*** DOCUMENT

The jokes
The reason why in the US their emergency number is 911 is because of my uncle Mohamed, RIP, best pilot ever.
What did the North Tower say to the South Tower?...
"Catch you later!"
The other day my wife told me to pass her her lipstick, but I accidently passed her a glue stick... she still isn't talking to me.
"I've only been ripped off twice in my life. The first time was when I ordered three kebabs and they only delivered two. The second time was when we signed Cristiano Ronaldo."
-Al Nassr owner
Me: I found a group of furries in the woods.
Voice in back: Well, it looks like we're going huntin'.
Why do orphans go to the ancient pyramids for vacation?
In hope to find a mummy.
Your mom is so ugly when she tried to enter the ugly contest, they said they don't allow professionals.

******
*** DATA

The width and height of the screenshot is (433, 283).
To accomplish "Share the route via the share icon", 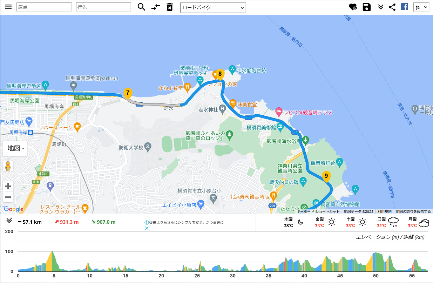I will tap(392, 7).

******

EXERCISE:
Please answer these questions about the jokes, one line each:
(a) What was passed by accident instead of lipstick?
(b) How many kebabs were ordered, and how many were delivered?
(c) Where do orphans go for vacation?

EXERCISE SOLUTION:
(a) A glue stick.
(b) Three were ordered, and two were delivered.
(c) To the ancient pyramids.